## Aim of the exercise
Please reproduce the material below verbatim, beginning at the line that contains "You are a GUI" and stopping after the last line of the material. Leave the pictures out of your copy.

Stored data entries:
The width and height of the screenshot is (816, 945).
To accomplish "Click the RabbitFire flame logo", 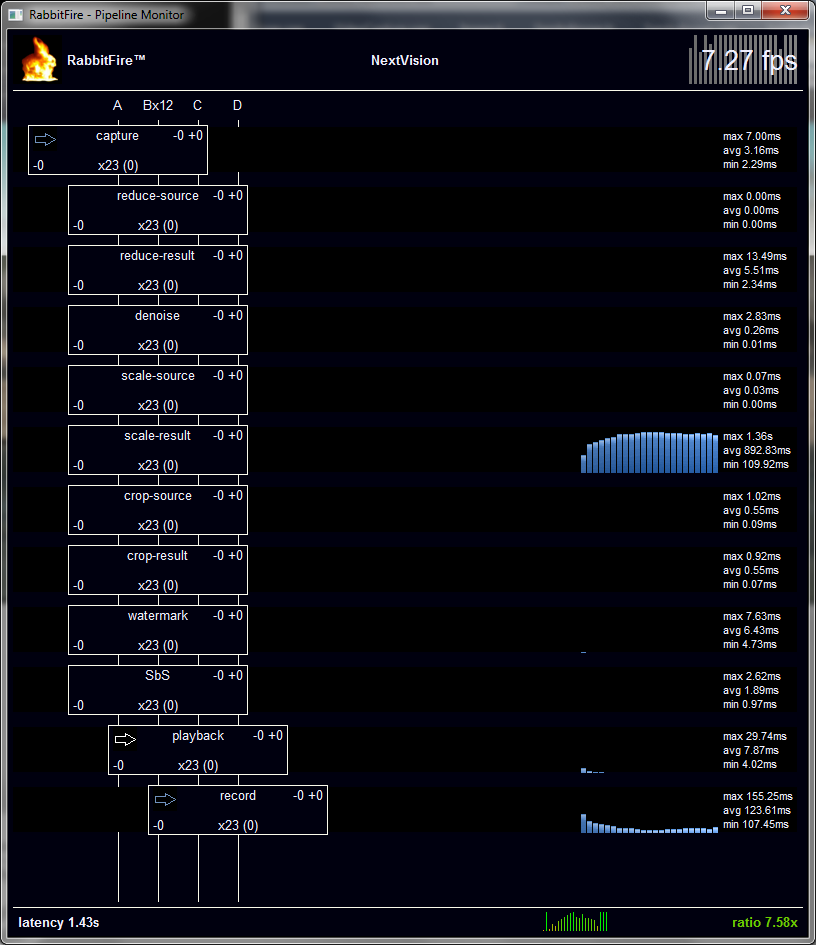I will click(39, 60).
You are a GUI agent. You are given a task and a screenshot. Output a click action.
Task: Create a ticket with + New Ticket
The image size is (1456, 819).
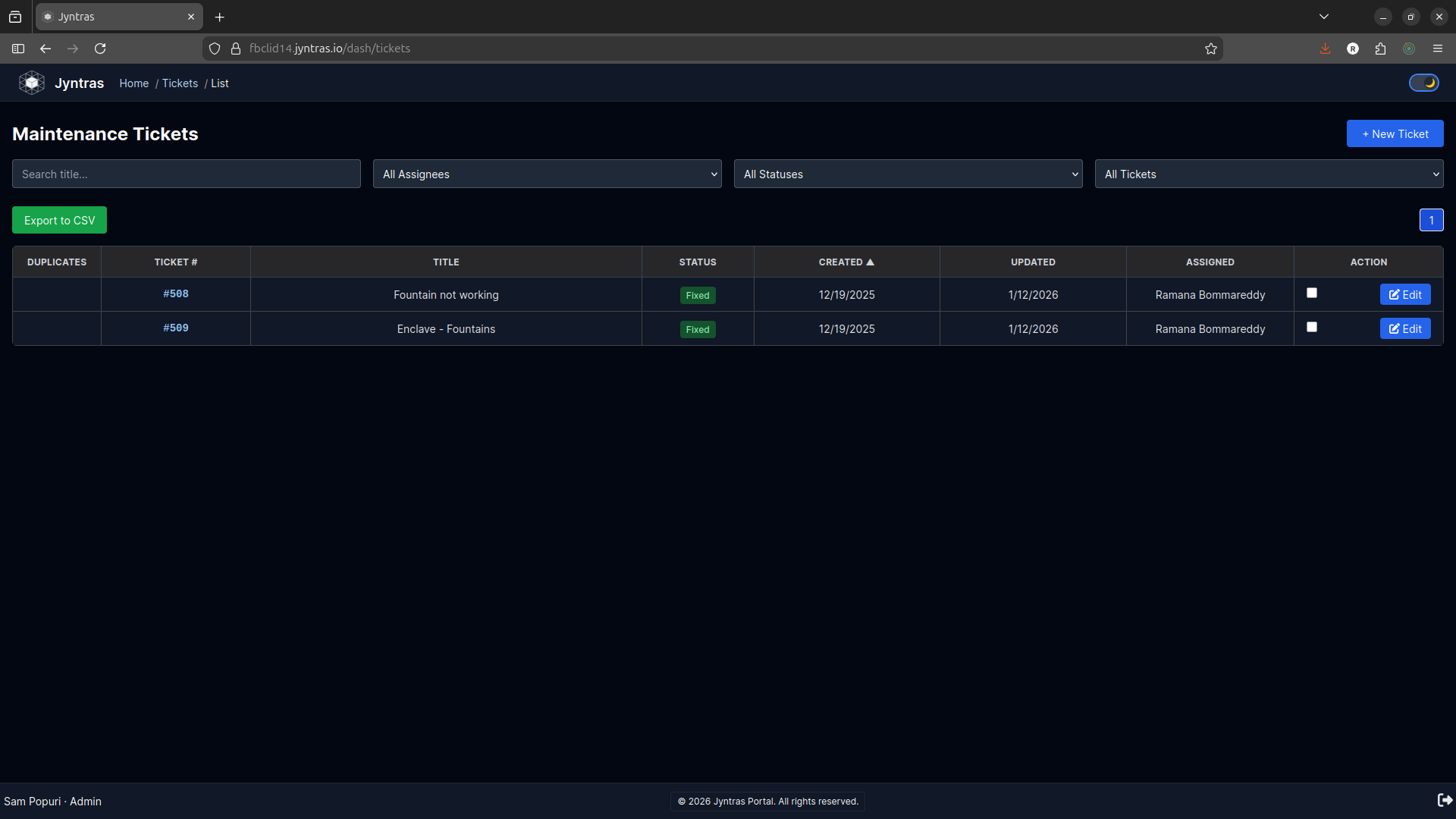[1395, 133]
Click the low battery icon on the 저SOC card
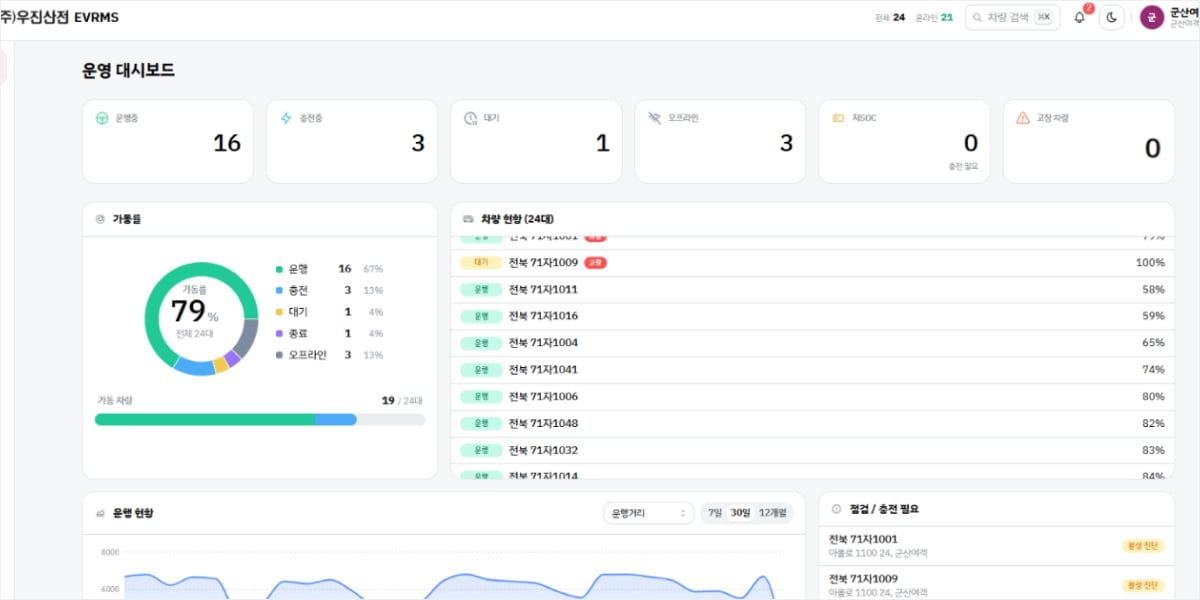This screenshot has height=600, width=1200. point(838,118)
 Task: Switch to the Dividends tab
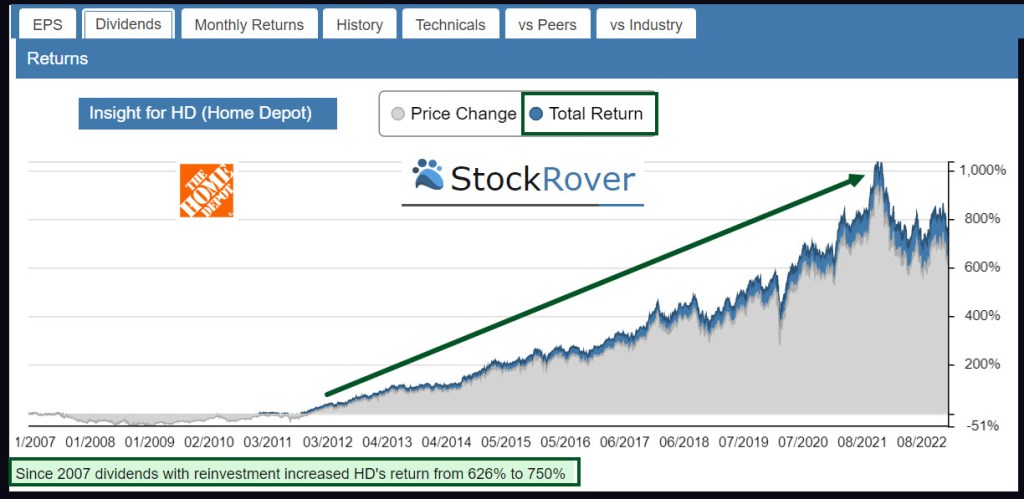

## Finished answer
You are a GUI agent. You are given a task and a screenshot. Output a click action.
Task: Create a ticket with + New Ticket
The image size is (1456, 819).
[1395, 133]
Click the low battery icon on the 저SOC card
This screenshot has height=600, width=1200. point(838,118)
 Task: Switch to the Dividends tab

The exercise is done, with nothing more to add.